Cuéntanos algo que te gustaría que dijeran sobre ti.
Durante un montón de años, más de la mitad de mi vida, traté de camuflarme y pasar desapercibida. Tenía tantos frentes abiertos, tantos problemas, que, cuando se abría la puerta de la casa deseaba camuflarme con el blanco de las paredes. Decidí ser consecuente con esa decisión, y, por ello, salvo con alguna tía mía, decidí no dar mi confianza a nadie. He oído en alguna serie decir una frase que me ha tocado el ánimo, «de lo que no se habla, no existe». Esa era MI frase. Si yo no hablaba con nadie de lo que sucedía en mi vida, eso no ocurría en realidad. Claro! Es una tontería. Uno no puede evitar lo que hay ni dentro ni fuera ni en ningún lado. Solo cabe arremangarse y tratar de sobrevivir a ello. Pero eso lo aprendí después. Fue una respuesta que vino en forma de hijos.
Un día, cuando aún pertenecíamos a una asociación, y yo estaba dando el todo por el todo en ella, me pidió una psicóloga que trabajaba para ellos que si quería participar de una mesa redonda. Yo no tenía idea de qué era eso, pero dije que si. Iban a hacer un acto en el quinto pino, al cual asistieron más gente que necesitaba los créditos de la participación que socios. Se esperaba para ese día un montón de calima y de viento, aunque la mañana se presentó en principio, bonita.
Cuando llegué, la chica me obsequió con unos regalos «por mi participación» me dijo. Me quedé ojiplática. Yo creía que una mesa redonda consistía en coger un micrófono, entre el público, y abrir un tema a tratar sobre lo que se iba a hablar allí que era de autismo. No llevaba nada escrito ni preparado. La única que iba peor que yo, era una chica autista que sentaron a mi derecha. Las demás llevaban incluso tablets. Empecé a sudar y a pensar que, si salía corriendo, y saltaba al coche por la ventanilla, podría perfectamente volver a tiempo a casa y meterme debajo de la piedra donde llevaba toda mi vida.

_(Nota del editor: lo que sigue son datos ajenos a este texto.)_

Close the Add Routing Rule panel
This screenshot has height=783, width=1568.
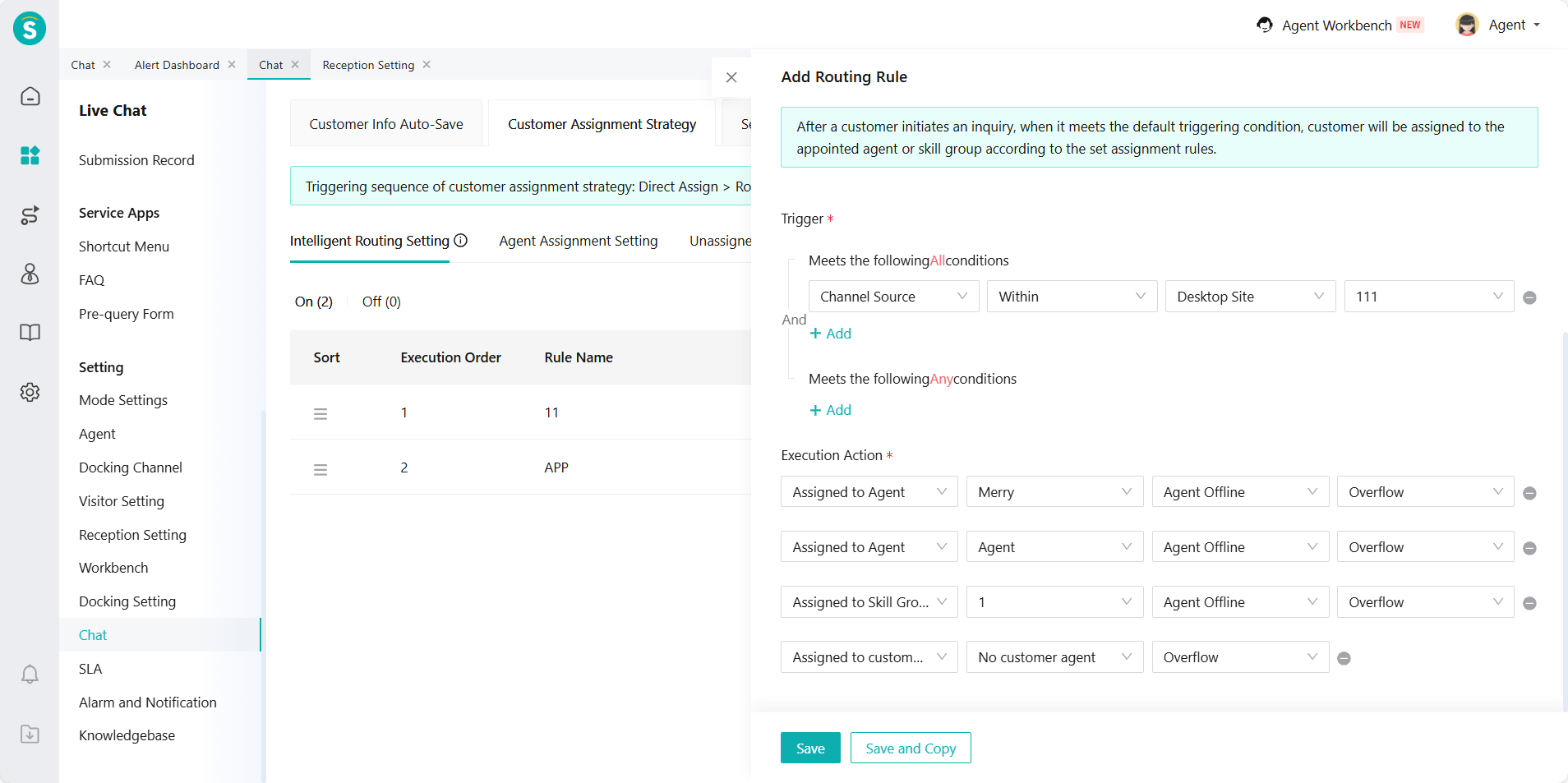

Llegó el momento de hablar, y, para mi horror, cuando me presentaron, lo hicieron diciendo que era la madre de dos chicos autistas. Un oh! recorrió el salón de actos y empezaron todas a dar explicaciones la mar de sesudas, consultando sus tablets como locutoras de un telediario. Y yo allí. Haciendo de traductora a la chica autista. Hay que entender, que una persona como ella, necesita una velocidad para procesar lo que hablaban las demás y, cuando veía que se perdía, yo le indicaba.
En esas estaba, salvando el pellejo, tratando de no perderme, y de hacer el ridículo de mala manera, cuando llegó la hora de decir unas últimas palabras para cerrar el acto. Hasta ese momento, defendía yo el diagnóstico temprano, y, que a las mujeres, no se les daba porque los ratios que existían, los baremos, eran todos masculinos. Y por eso, y no por otra cosa, a mi hija se le había diagnosticado con 7 años y a mi hijo con 1.
Pues bien, cuando me dijeron que dijera mi última reflexión, abrí la boca y expliqué a mi audiencia que, el autismo consiste en tener un mapa neuronal distinto del resto. Solamente. Que se nos hacía creer, o que algunos padres creían, que el diagnóstico hacía inferiores a nuestros hijos y que eso no era cierto. Que nunca, jamás, permitieran a ninguno que pusieran a sus retoños un paso por detrás de nadie. «Las personas autistas, como dice la madre de Temple Grandin, son distintas pero no inferiores, y están aquí para demostrar lo que valen lo mismo que cualquiera. No lo olviden nunca!». Ese fue, a grandes rasgos, mi discurso, como digo, sin preparar. Entonces cerré la boca y, para mi asombro, una ovación cerrada llegó tras mis palabras. Podía ver, al fondo, a socias, madres, autistas, aplaudiendo con los brazos en alto como si yo hubiese cantado la Traviata. Luego llegaron los bravos y un pudor muy fuerte me sacudió de pies a cabeza. Bajé del escenario de un salto, con la excusa de la alerta por calima, salí corriendo a la calle, abrí la puerta del coche y le dije a mi marido que arrancara y corriera. Me preguntó si algo había ido mal y le dije que no. Apagué el móvil.
Cuando al día siguiente lo encendí, una de las madres del fondo me daba las gracias por haber dicho lo que dije y por haberlo hecho tan bien. Y entonces pensé que, tal vez, no era bueno seguir callada, ocultando a los demás lo que pensaba por no salir dañada. Decidí hablar y he seguido haciéndolo hasta ahora. A veces retrocedo y silencio mis labios. Pero solo a ratos.